DFS will visit after v0 v1,v2…vk and before finishing v0 will try to visit v0 from vk!
This will also tell me where’s the cycle in G.
What’s a weighted graph?
Along with V,E, there’s a weight function w:E->Z (notice that a weight can be negative,positive, or 0).
Why do we care about a weighted graph?
This models many things in real life: actual distances for routes, latency in a network, strength of connection in a social network etc etc
Why can we assume that we can query a weight in constant time?
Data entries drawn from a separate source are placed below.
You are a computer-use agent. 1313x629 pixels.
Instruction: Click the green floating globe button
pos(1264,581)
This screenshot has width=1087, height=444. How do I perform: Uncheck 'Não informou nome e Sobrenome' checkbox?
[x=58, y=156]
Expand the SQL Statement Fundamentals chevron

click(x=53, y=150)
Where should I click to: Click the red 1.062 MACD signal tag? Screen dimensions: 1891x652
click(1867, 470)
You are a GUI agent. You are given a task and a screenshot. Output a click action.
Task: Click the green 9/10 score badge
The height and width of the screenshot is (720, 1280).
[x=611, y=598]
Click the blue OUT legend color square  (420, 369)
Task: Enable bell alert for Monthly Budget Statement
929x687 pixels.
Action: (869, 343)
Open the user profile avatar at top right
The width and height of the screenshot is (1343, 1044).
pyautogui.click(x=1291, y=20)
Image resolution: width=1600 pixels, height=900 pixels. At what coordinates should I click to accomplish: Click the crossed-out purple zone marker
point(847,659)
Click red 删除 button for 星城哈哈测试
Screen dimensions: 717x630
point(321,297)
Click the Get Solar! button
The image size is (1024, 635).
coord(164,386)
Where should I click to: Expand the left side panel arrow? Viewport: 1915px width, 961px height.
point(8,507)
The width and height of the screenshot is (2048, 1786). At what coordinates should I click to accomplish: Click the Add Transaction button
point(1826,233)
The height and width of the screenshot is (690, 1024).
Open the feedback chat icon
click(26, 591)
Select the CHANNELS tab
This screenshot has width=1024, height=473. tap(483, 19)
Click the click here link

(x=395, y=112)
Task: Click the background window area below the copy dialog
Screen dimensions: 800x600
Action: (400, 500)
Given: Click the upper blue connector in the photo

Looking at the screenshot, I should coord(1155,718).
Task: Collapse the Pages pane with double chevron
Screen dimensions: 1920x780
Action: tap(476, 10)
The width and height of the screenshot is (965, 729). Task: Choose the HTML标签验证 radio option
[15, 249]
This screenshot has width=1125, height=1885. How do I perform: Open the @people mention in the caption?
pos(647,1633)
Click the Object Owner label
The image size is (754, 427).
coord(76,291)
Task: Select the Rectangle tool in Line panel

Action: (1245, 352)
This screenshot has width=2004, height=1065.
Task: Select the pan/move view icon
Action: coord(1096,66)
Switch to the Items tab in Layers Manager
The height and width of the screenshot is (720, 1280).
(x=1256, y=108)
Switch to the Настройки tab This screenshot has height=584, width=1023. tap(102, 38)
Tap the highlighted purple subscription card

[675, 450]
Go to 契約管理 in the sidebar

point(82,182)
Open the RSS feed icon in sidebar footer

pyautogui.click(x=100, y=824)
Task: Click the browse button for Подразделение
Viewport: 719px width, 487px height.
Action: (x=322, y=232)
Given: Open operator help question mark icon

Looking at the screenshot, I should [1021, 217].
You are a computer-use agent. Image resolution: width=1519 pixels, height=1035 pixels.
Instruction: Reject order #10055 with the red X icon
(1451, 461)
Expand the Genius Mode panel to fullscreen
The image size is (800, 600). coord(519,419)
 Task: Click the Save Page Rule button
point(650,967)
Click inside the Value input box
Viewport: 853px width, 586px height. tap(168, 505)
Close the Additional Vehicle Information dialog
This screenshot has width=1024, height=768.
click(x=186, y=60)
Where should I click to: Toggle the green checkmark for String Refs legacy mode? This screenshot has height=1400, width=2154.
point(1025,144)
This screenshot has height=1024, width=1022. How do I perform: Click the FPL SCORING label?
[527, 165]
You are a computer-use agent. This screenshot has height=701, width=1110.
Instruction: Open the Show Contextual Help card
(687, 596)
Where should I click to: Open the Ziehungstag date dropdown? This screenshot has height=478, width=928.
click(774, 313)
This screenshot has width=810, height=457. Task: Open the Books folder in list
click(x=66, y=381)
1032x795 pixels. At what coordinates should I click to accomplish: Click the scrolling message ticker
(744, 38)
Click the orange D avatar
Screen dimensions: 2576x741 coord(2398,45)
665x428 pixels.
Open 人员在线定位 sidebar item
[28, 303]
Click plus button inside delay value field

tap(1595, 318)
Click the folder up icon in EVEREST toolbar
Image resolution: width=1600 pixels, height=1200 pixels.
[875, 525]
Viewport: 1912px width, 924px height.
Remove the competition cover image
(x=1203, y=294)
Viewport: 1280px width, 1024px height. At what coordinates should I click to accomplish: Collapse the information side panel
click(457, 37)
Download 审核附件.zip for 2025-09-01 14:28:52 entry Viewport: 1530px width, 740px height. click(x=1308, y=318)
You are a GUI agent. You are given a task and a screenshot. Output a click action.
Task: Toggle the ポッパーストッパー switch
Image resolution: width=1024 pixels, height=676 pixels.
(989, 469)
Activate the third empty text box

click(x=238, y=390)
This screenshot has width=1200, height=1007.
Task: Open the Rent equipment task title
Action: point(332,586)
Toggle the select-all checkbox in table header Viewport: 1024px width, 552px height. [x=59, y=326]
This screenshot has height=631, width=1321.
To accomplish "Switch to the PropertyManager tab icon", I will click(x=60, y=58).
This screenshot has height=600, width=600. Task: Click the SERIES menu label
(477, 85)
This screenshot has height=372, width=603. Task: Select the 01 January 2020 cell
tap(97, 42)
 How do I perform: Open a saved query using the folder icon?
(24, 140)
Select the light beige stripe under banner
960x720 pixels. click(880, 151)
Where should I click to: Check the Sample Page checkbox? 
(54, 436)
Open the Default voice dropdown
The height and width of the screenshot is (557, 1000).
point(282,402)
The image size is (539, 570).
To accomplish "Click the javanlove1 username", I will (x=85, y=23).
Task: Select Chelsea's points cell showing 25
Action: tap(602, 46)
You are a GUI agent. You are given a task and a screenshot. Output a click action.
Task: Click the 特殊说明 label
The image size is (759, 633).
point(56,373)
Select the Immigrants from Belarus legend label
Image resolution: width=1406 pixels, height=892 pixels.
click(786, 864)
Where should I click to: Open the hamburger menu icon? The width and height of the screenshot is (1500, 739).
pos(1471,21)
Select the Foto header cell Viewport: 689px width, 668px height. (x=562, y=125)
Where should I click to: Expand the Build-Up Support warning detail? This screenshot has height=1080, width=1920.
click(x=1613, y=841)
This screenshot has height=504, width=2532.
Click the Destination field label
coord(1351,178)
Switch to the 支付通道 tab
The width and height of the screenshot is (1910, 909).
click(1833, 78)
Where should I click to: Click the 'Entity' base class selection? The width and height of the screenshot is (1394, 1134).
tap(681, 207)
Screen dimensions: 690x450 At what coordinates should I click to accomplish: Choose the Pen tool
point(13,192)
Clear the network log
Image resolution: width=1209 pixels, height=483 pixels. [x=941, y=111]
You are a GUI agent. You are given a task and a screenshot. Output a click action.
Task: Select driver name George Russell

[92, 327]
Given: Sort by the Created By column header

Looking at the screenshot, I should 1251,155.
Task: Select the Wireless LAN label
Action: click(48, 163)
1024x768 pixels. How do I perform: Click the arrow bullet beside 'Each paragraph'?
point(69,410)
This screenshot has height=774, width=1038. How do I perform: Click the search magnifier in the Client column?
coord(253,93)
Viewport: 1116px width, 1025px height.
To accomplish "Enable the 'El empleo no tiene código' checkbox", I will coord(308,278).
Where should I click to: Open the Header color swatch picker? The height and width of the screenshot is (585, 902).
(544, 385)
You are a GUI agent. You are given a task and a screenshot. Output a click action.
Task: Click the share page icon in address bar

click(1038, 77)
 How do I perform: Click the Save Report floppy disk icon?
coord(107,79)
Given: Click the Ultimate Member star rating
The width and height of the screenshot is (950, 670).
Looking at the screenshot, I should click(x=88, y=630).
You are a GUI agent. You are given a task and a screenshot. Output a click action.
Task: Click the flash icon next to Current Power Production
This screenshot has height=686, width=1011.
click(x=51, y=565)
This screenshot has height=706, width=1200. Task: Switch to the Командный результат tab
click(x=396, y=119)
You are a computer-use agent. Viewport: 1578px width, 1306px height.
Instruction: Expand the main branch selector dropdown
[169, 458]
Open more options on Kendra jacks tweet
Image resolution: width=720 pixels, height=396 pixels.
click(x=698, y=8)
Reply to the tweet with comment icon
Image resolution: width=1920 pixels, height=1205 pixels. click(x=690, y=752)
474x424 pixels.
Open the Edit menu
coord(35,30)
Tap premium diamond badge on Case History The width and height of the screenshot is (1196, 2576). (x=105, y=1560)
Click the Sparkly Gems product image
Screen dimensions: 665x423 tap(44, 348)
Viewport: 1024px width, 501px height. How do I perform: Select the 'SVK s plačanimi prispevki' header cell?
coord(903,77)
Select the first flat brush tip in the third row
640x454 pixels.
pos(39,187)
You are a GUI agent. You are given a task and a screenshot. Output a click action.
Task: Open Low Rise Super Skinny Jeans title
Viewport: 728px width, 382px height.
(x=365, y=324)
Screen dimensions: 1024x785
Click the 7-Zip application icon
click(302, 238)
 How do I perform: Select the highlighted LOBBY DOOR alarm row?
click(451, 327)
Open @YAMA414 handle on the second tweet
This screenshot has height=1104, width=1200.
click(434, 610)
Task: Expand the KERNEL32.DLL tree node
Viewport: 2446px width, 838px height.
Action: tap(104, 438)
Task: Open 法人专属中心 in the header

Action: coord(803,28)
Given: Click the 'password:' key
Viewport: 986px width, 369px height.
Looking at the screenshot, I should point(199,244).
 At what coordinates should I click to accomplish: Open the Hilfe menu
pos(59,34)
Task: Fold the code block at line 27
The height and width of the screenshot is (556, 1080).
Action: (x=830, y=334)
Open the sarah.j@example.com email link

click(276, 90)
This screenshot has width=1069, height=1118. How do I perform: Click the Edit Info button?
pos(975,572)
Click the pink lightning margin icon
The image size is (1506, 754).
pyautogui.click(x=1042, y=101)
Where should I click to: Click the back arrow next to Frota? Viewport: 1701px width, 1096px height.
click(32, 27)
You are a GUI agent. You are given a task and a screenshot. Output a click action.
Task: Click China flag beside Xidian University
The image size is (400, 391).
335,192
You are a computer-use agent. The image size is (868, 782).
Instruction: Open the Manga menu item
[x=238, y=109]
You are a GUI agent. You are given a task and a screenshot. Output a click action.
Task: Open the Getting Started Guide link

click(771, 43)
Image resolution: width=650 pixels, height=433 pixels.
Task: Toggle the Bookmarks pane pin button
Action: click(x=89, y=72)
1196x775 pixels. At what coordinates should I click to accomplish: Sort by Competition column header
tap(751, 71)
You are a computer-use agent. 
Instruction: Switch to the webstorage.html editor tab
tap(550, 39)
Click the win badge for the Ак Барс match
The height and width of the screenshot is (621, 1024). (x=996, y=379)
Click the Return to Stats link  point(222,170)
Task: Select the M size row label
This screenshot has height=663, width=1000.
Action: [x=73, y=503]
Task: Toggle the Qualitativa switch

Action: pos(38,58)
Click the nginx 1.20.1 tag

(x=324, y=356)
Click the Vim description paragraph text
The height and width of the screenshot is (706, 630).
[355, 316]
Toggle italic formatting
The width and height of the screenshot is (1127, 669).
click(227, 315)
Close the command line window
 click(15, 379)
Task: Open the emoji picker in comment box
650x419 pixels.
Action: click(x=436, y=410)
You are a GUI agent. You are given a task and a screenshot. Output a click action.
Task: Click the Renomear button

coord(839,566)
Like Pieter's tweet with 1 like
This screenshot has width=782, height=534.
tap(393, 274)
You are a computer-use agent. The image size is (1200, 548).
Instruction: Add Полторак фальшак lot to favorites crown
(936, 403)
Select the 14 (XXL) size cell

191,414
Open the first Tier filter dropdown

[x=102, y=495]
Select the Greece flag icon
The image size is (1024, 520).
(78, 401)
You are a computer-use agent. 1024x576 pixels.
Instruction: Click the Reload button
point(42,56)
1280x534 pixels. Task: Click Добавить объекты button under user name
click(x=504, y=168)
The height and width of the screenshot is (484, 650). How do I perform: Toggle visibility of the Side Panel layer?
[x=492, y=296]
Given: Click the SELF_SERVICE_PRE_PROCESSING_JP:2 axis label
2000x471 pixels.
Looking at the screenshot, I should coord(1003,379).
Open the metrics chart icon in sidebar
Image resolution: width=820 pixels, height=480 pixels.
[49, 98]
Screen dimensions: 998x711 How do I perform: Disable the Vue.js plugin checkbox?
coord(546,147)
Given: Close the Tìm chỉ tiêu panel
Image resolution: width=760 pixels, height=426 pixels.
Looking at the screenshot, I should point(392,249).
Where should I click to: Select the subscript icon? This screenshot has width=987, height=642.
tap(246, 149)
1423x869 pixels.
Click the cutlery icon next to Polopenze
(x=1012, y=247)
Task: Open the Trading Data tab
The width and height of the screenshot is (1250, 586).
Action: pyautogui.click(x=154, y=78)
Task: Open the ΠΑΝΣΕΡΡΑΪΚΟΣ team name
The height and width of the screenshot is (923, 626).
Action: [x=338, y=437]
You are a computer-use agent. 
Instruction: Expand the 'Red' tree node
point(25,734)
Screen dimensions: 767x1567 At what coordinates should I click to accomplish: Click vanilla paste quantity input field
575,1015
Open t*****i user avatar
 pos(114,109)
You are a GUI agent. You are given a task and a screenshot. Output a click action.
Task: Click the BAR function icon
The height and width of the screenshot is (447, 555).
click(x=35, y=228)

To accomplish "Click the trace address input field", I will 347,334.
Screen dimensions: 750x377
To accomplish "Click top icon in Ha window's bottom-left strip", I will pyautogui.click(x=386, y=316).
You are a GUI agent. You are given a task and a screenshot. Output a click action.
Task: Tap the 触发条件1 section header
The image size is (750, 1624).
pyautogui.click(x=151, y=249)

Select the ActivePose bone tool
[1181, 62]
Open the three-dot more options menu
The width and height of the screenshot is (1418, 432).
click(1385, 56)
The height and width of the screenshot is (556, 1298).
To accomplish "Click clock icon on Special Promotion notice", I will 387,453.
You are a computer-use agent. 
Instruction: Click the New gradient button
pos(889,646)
We can save the weight of an edge in a hashset, or in the adjacency list of a vertex, which by itself can be a hashset
What’s the weight of a path
The sum of weight of its edges…
What’s a weighted shortest path
the path between u and v with minium weight (notice that if there’s a cycle with a negative weight this is minus infinity, if no path this is defined as infinity).
How can I solve the shortest path problem in a weighted graph with BFS?
Convert any u->v of weight, for example, 5, to a graph where there are 4 dummy nodes in between.
Of course, this will add many nodes and edges to the graph if the weights are big
We’re going to discuss finding the shortest path in a weight graph for the following algorithms:
- DAG-relaxation
- Bellman-Ford
- Dijkstra.
At what situation/complexity does each algorithm operate?
- DAG relaxation over DAGS at linear time (O(V+E)).
- Bellman-Ford - any graph, any weight function , O(V*E)
- Dijkstra, all weights are non-negative, O(VlogV+E)
Given a function delta(v) =delta(s,v) which outputs the minimum distance from s (the source node) to v, how can I create a data structure that will tell me P(v) (who is the parent of v) for all v?
Start with an empty data structure, where the parent of s is set to null.
For every v, look at its parents (incoming neighbors). if for a parent u, it is the case that delta(v)=delta(u)+w(v,u) then u is also a parent (there can possibly be more than one) of v in a shortest path from s. So i can assign p(v)=u.
In fact one iteration though all the nodes and their incoming edges will be sufficient.
Why doesn’t a simple DFS-like can’t calculate distances for any DAG?
Because a DAG, although acyclic, can still have multiple paths to the same node.
For example u->v->w
and u->v1->v2>-v3->w
Explain how DAG-relaxation works
Maintain estimates, which are upper bounds, d(s,v)>=delta(s,v).
Gradually lower those high estimates until d=delta (the estimates are the same as the actual distance).
Set d=infinite for all v,set d=0 for s.
If there’s a e,(u,v) such that d(s,v)= d(v)>d(u)+w(u,v) then set d(v)=d(u)+w(u,v) ->relaxation
Process each v in a topological order. For each outgoing neighbor, process its adjacent neighbors (relax any (u,v) that can be relaxed).
DAG relaxation: what is it? Why is it safe?
Relaxation is If there’s a e,(u,v) such that d(s,v)= d(v)>d(u)+w(u,v) then set d(v)=d(u)+w(u,v)
it’s safe as d(s,v) is either infinite, or the weight of some path from s to v, and so >= then delta(s,v).